TASK DESCRIPTION =
Please set down every entry from the listing below, word for word.

DATA PROVIDED =
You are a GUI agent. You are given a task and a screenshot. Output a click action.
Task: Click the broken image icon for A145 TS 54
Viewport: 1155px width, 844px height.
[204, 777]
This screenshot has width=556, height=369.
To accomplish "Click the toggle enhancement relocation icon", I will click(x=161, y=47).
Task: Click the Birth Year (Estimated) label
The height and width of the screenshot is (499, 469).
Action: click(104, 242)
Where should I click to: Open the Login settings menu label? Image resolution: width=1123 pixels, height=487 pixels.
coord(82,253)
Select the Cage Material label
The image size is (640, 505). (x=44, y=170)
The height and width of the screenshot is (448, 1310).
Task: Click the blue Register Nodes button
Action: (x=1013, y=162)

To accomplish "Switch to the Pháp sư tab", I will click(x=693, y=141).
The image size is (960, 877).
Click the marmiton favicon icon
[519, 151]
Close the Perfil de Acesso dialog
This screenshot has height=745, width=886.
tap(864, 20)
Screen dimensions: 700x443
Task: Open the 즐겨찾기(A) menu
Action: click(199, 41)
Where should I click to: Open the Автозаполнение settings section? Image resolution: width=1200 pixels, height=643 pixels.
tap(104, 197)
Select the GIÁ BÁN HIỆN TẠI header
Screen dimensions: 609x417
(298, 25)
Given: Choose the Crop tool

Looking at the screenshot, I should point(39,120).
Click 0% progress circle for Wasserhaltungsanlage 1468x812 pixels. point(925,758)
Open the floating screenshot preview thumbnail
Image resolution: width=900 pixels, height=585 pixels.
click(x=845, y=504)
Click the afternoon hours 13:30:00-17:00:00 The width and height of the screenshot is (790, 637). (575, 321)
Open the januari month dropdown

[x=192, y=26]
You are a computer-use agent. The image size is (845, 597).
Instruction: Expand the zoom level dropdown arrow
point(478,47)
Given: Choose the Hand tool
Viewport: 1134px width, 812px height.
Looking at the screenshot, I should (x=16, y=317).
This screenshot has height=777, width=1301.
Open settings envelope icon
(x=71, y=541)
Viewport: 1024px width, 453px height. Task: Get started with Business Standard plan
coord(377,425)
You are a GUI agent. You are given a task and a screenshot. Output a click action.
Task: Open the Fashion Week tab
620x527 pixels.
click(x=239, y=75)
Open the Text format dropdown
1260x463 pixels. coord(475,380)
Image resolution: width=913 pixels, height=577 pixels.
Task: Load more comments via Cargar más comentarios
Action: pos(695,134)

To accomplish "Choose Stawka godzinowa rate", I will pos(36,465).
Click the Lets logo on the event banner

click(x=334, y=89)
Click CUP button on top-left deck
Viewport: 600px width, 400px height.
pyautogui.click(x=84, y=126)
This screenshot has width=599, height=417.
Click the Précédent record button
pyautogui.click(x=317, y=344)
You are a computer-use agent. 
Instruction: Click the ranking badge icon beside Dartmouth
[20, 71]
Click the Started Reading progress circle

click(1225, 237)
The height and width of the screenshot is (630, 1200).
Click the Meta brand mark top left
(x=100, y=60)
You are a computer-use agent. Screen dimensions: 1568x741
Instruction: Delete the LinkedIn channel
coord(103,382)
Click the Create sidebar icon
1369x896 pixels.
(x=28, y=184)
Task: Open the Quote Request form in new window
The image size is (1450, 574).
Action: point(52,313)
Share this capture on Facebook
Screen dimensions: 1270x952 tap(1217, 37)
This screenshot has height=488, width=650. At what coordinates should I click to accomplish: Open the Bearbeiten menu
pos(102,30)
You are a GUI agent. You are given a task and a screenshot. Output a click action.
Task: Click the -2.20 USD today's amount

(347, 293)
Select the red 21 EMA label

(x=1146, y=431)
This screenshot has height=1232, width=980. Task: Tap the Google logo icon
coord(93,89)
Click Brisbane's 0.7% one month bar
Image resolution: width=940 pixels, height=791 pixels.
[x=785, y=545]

ANSWER TO THE PROBLEM =
You are a GUI agent. You are given a task and a screenshot. Output a click action.
Task: Click the broken image icon for A145 TS 54
Viewport: 1155px width, 844px height.
[204, 777]
This screenshot has width=556, height=369.
To accomplish "Click the toggle enhancement relocation icon", I will click(x=161, y=47).
Task: Click the Birth Year (Estimated) label
The height and width of the screenshot is (499, 469).
Action: click(104, 242)
Where should I click to: Open the Login settings menu label? Image resolution: width=1123 pixels, height=487 pixels.
coord(82,253)
Select the Cage Material label
The image size is (640, 505). (x=44, y=170)
The height and width of the screenshot is (448, 1310).
Task: Click the blue Register Nodes button
Action: (x=1013, y=162)

To accomplish "Switch to the Pháp sư tab", I will click(x=693, y=141).
The image size is (960, 877).
Click the marmiton favicon icon
[519, 151]
Close the Perfil de Acesso dialog
This screenshot has height=745, width=886.
tap(864, 20)
Screen dimensions: 700x443
Task: Open the 즐겨찾기(A) menu
Action: click(199, 41)
Where should I click to: Open the Автозаполнение settings section? Image resolution: width=1200 pixels, height=643 pixels.
tap(104, 197)
Select the GIÁ BÁN HIỆN TẠI header
Screen dimensions: 609x417
(298, 25)
Given: Choose the Crop tool

Looking at the screenshot, I should point(39,120).
Click 0% progress circle for Wasserhaltungsanlage 1468x812 pixels. point(925,758)
Open the floating screenshot preview thumbnail
Image resolution: width=900 pixels, height=585 pixels.
click(x=845, y=504)
Click the afternoon hours 13:30:00-17:00:00 The width and height of the screenshot is (790, 637). (575, 321)
Open the januari month dropdown

[x=192, y=26]
You are a computer-use agent. The image size is (845, 597).
Instruction: Expand the zoom level dropdown arrow
point(478,47)
Given: Choose the Hand tool
Viewport: 1134px width, 812px height.
Looking at the screenshot, I should (x=16, y=317).
This screenshot has height=777, width=1301.
Open settings envelope icon
(x=71, y=541)
Viewport: 1024px width, 453px height. Task: Get started with Business Standard plan
coord(377,425)
You are a GUI agent. You are given a task and a screenshot. Output a click action.
Task: Open the Fashion Week tab
620x527 pixels.
click(x=239, y=75)
Open the Text format dropdown
1260x463 pixels. coord(475,380)
Image resolution: width=913 pixels, height=577 pixels.
Task: Load more comments via Cargar más comentarios
Action: pos(695,134)

To accomplish "Choose Stawka godzinowa rate", I will pos(36,465).
Click the Lets logo on the event banner

click(x=334, y=89)
Click CUP button on top-left deck
Viewport: 600px width, 400px height.
pyautogui.click(x=84, y=126)
This screenshot has width=599, height=417.
Click the Précédent record button
pyautogui.click(x=317, y=344)
You are a computer-use agent. 
Instruction: Click the ranking badge icon beside Dartmouth
[20, 71]
Click the Started Reading progress circle

click(1225, 237)
The height and width of the screenshot is (630, 1200).
Click the Meta brand mark top left
(x=100, y=60)
You are a computer-use agent. Screen dimensions: 1568x741
Instruction: Delete the LinkedIn channel
coord(103,382)
Click the Create sidebar icon
1369x896 pixels.
(x=28, y=184)
Task: Open the Quote Request form in new window
The image size is (1450, 574).
Action: point(52,313)
Share this capture on Facebook
Screen dimensions: 1270x952 tap(1217, 37)
This screenshot has height=488, width=650. At what coordinates should I click to accomplish: Open the Bearbeiten menu
pos(102,30)
You are a GUI agent. You are given a task and a screenshot. Output a click action.
Task: Click the -2.20 USD today's amount

(347, 293)
Select the red 21 EMA label

(x=1146, y=431)
This screenshot has height=1232, width=980. Task: Tap the Google logo icon
coord(93,89)
Click Brisbane's 0.7% one month bar
Image resolution: width=940 pixels, height=791 pixels.
[x=785, y=545]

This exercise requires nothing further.